Table 1.
Representation of Known Small Proteins in HMPI-II Data
| Abundant in HMPI-II Samples | Identified at Low Levels in HMPI-II Samples | Not Identified in HMPI-II Samples |
|---|---|---|
| Ribosomal proteins | CydX (Escherichia coli) | MciZ (Bacillus subtilis) |
| AgrD (Gram+ bacteria) | AcrZ (Escherichia coli) | MgrB (Escherichia coli) |
| ComC (Streptococcus) | Hok (Escherichia coli) | SpoVM (Bacillus subtilis) |
| Phenol soluble modulin (Staphylococcus) | KdpF (Escherichia coli) | BacSp222 (Staphylococcus pseudintermedius) |
| TisB (Escherichia coli) | AimP (Bacillus subtilis phages) | |
| SgrT (Escherichia coli) | FbpA/B/C (Bacillus subtilis) | |
| MntS (Escherichia coli) | MgtR (Salmonella typhimurium) | |
| PmrR (Salmonella enterica) | Prli42 (Listeria monocytogenes) | |
| SidA (Caulobacter crescentus) | CmpA (Bacillus subtilis) | |
| MgtS (Escherichia coli) | PepA1 (Staphylococcus aureus) | |
| Blr (Escherichia coli) | Listeriolysin S (Listeria monocytogenes) | |
| Streptolysin (Streptococcus pyogenes) | ||
| SdaA (Bacillus subtilis) |
Known proteins were queried against CDD-assigned domains of all ~444,054 representatives whenever they had an assigned domain and against all protein sequences of the ~444,054 representatives using BLASTp (Camacho et al., 2009) when the known protein was not assigned a known domain (Table S2).

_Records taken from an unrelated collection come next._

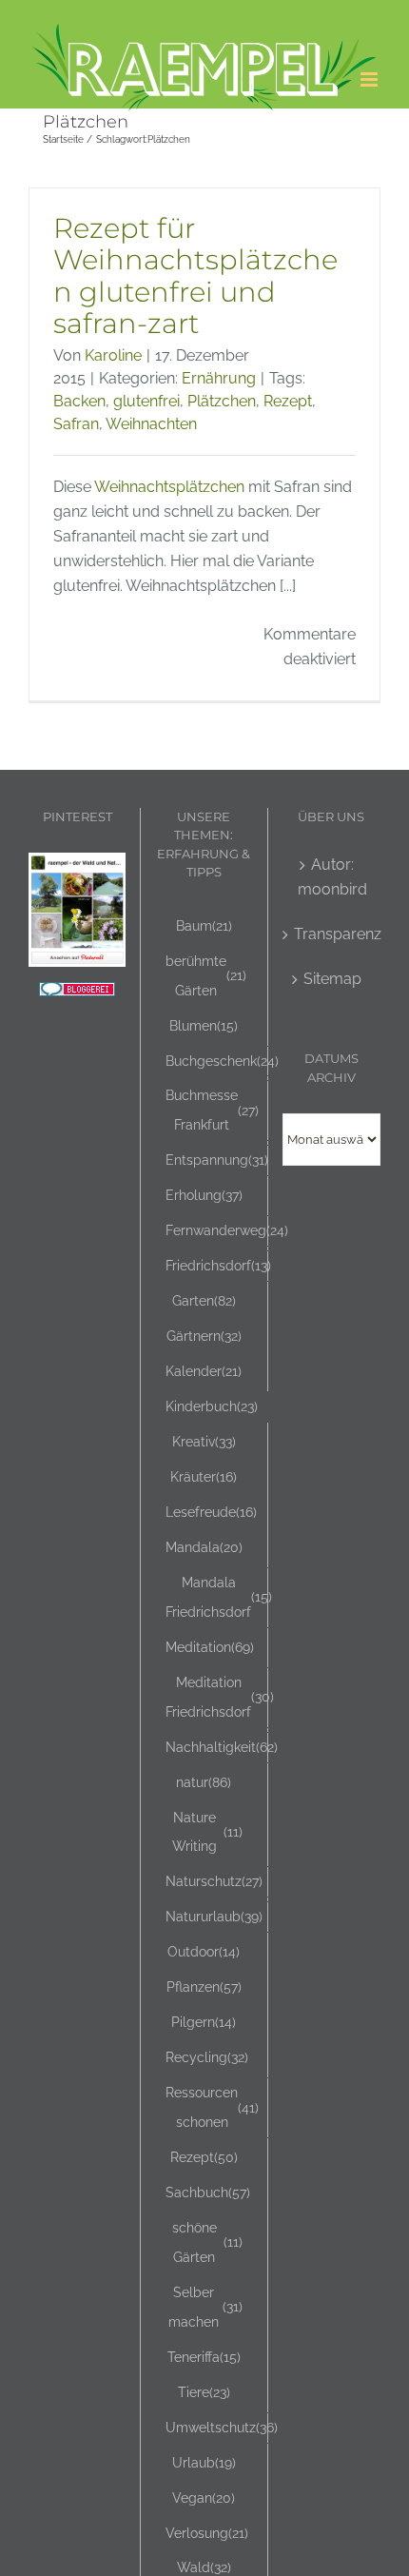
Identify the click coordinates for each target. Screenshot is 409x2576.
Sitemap (332, 979)
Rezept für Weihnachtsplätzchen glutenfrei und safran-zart (195, 276)
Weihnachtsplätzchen (169, 487)
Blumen (203, 1025)
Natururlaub (214, 1916)
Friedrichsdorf (218, 1265)
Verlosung (207, 2533)
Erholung (204, 1195)
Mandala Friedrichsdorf (219, 1597)
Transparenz (332, 934)
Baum (204, 925)
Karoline (113, 355)
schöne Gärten (207, 2242)
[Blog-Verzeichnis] (77, 994)
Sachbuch (208, 2192)
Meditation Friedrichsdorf (220, 1697)
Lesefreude (211, 1512)
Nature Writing (207, 1832)
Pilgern (203, 2022)
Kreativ (204, 1441)
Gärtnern (204, 1335)
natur (203, 1782)
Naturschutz (214, 1881)
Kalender (204, 1371)
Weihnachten (151, 424)
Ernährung (219, 378)
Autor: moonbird (332, 876)
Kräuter (203, 1476)
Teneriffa (204, 2357)
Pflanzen (204, 1986)
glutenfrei (146, 401)
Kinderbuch (212, 1406)
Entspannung (217, 1159)
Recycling (207, 2057)
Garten (204, 1300)
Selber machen (205, 2307)
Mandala (204, 1547)
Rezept (287, 401)
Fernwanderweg (227, 1230)
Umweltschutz (222, 2427)
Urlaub (204, 2462)
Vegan (203, 2497)
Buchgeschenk (222, 1060)
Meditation (210, 1647)
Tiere (204, 2392)
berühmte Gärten (206, 975)
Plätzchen (221, 401)
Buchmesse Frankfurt (212, 1109)
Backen (79, 401)
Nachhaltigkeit (222, 1747)
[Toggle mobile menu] (370, 79)
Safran (76, 424)
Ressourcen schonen (212, 2107)
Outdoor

Only 12 of the 29 small proteins have an assigned protein domain (AcrZ, CydX, KdpF, AgrD, ComC, MciZ, MgrB, SpoVM, SgrT, Hok, TisB, phenol-soluble modulins as well as small ribosomal proteins). Approximately 3.5% of small proteins that were assigned a domain (3,930/113,693) were homologous to the extensively studied quorum-sensing small protein, Staphylococcal AgrD. ComC, a quorum-sensing signal that enables Streptococci to regulate DNA uptake and genetic transformation in response to population density as well as environmental queues such as antibiotic stress (Moreno-Gámez et al., 2017), was found in ~2% (2,176/113,693) of small proteins. Homologs of AgrD and ComC were clustered into 153 and 19 clusters, respectively, suggesting rapid evolution of these proteins, in line with what has been previously documented (Hyatt et al., 2012; Allan et al., 2007). CydX (YbgT) is a small protein required for the function of cytochrome bd oxidase (Sun et al., 2012). KdpF is part of the high-affinity ATP-driven potassium transport system (Gassel et al., 1999). Hok (Chukwudi and Good, 2015) and TisB (Steinbrecher et al., 2012) are toxins. AcrZ is a multidrug efflux pump accessory protein (Hobbs et al., 2012). SgrT is a regulator of glucose metabolism (Lloyd et al., 2017). MntS that takes part in manganese chaperoning (Martin et al., 2015). PmrR, is a regulator of a membrane-bound enzyme (Kato et al., 2012). SidAisan inhibitor of cell division (Modell et al., 2011). MgtS (formerly known as YneM) modulates intracellular Mg2+ levels to maintain cellular integrity upon Mg2+ limitation (Wang et al., 2017). Blr is involved in B-lactamase resistance (Karimova et al., 2012). Names of organisms in parentheses indicate the model organism in which small protein was mainly studied.